There is one more important point that must be made in this context. Rather than a haphazard approach to lowering the “threshold of viability” because of different institutional policies or healthcare team dispositions in regard to the initiation of newborn intensive, a systematic approach to understanding what can be achieved in this regard, including randomized, controlled trials should be considered, if generalization is desired. Although the “wait until certainty” and the “statistical prognostic strategy” approaches would make the assumption of equipoise or the implementation of a randomized, controlled clinical trial to test a particular intervention algorithm difficult, if not impossible, the “individualized prognostic strategy” might lend itself to such a systematic approach. At least, the experiment to test whether the “threshold of viability” might be lowered in a manner consistent with the physician’s complex oath to save lives and avoid suffering could be undertaken, with the understanding that the preceding hypothesis might be accepted or rejected. However, at least if an individual infant’s response to whatever resuscitative and treatment efforts were systematically applied, this would have been considered in the final decision whether to continue with neonatal intensive care.

In conclusion, a dependence on clinical anecdotes or case series of ad hoc attempts to resuscitate and provide intensive care to increasingly immature infants will never do more than identify “black swan” events.

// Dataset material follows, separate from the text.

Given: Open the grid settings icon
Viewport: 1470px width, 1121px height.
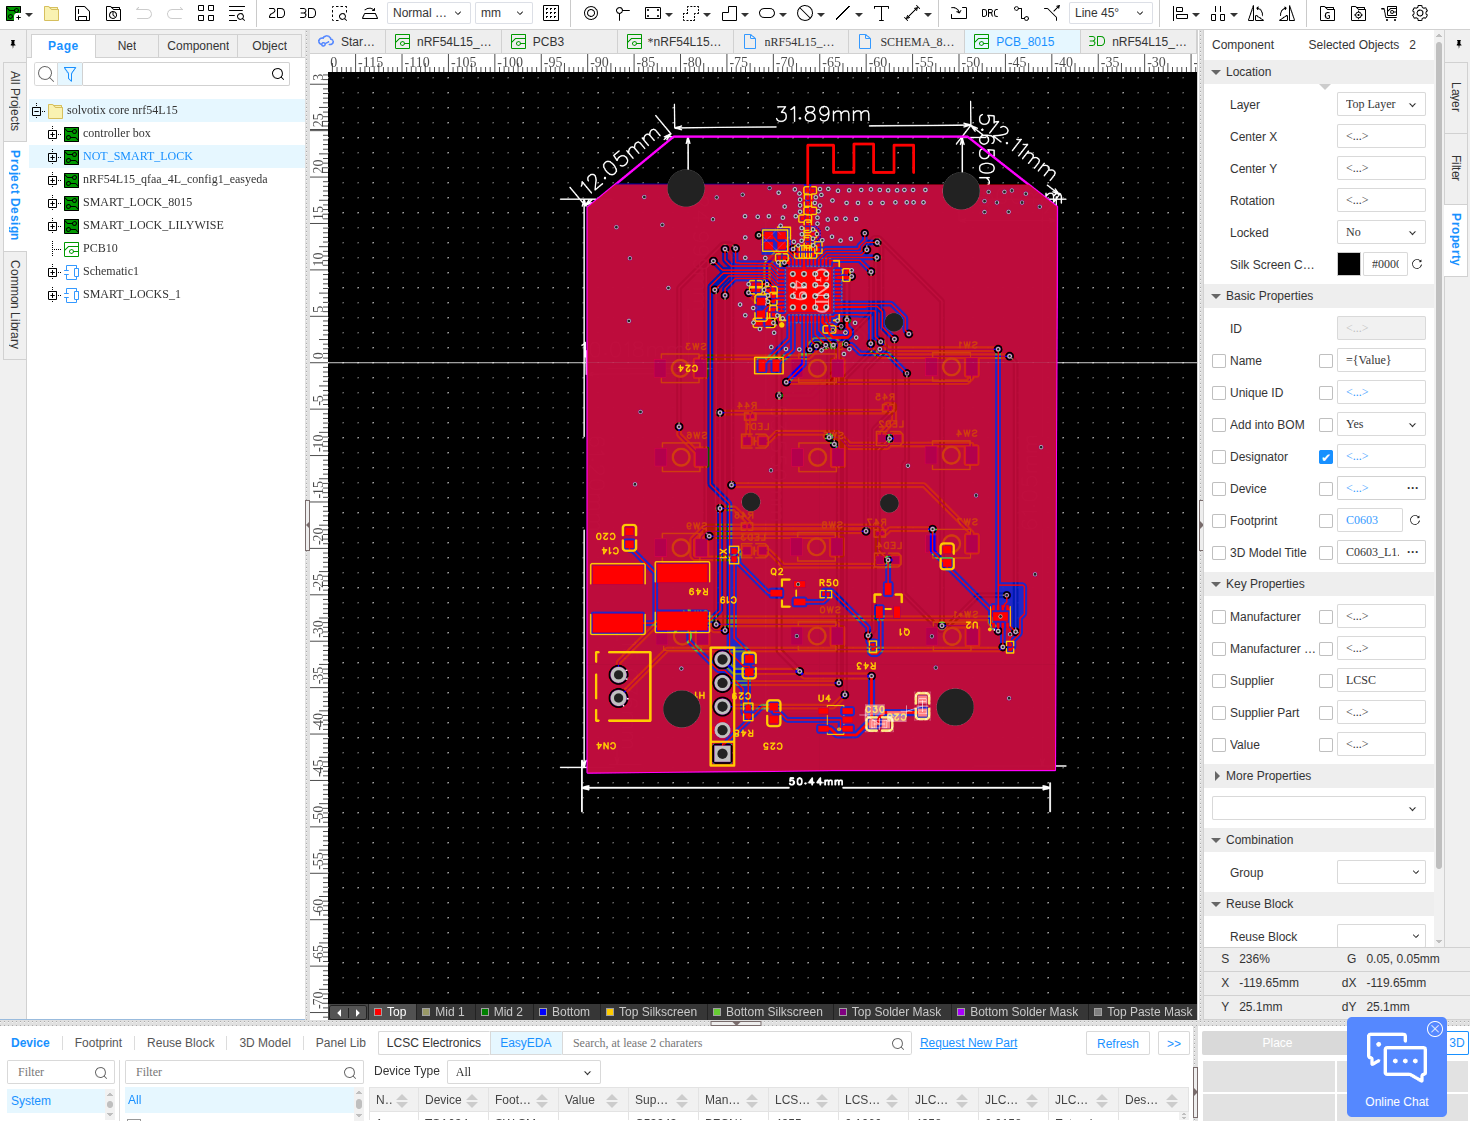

Only a properly randomized study will provide a legitimate rationalization for a universal approach to the initiation of newborn intensive care. On the other hand, who is to say that there may not be “red swans” (or even less common events)? Sometimes the presence or absence of something is only a matter of frequency. Where the line is drawn for the “threshold of viability” might be better understood as the line where equipoise can be assumed by caring healthcare practitioners and parents—below which experimentation can be undertaken, and above which treatment should be implemented.